Das Angebot ist knapp: Von allen Ölländern ist nur Saudi-Arabien in der Lage, seine Förderung noch so stark auszuweiten, dass davon überhaupt eine Wirkung ausgeht.
Die Terrorangst: Der Irak fällt wegen der instabilen politischen Lage und anhaltender Sabotagetätigkeit gegen Pipelines und Raffinerien weiterhin als Lieferant aus. Erst recht stellen die jüngsten, gegen die Ölwirtschaft gerichteten Anschläge in Saudi-Arabien in Frage, ob die weltweite Versorgung noch gewährleistet werden kann.
Die Abhängigkeit der USA: Die Amerikaner haben seit fast 30 Jahren keine neue Raffinerie mehr gebaut. In der Zeit ist der Verbrauch an Treibstoffen ständig gestiegen. Mit dem Ergebnis, dass jetzt Benzinknappheit droht. Die USA müssen sich deshalb an den internationalen Märkten eindecken. Das treibt natürlich den Preis -für Sprit wie für den Rohstoff Öl.

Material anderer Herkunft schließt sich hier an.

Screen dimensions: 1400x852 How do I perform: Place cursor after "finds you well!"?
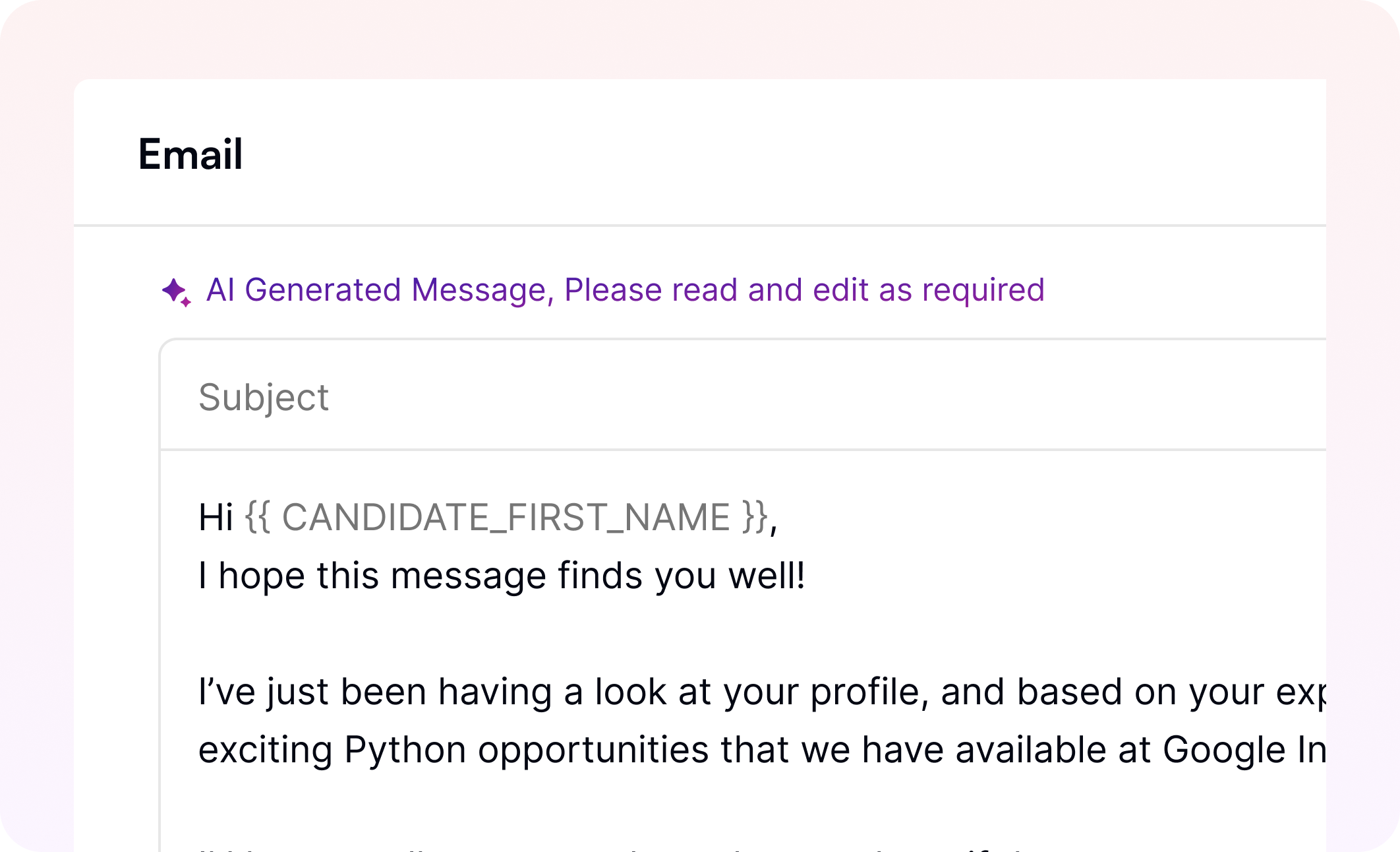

Die Spekulanten: An den Ölmärkten treiben die Hedgefonds ihr Unwesen. Diese auf hoch riskante Geschäfte spezialisierten Investoren wetten gewissermaßen auf einen Preisanstieg. Es gibt Schätzungen, wonach diese Fonds es durch ihre Transaktionen bereits geschafft haben, den Ölpreis um bis zu 20 Prozent künstlich aufzublähen.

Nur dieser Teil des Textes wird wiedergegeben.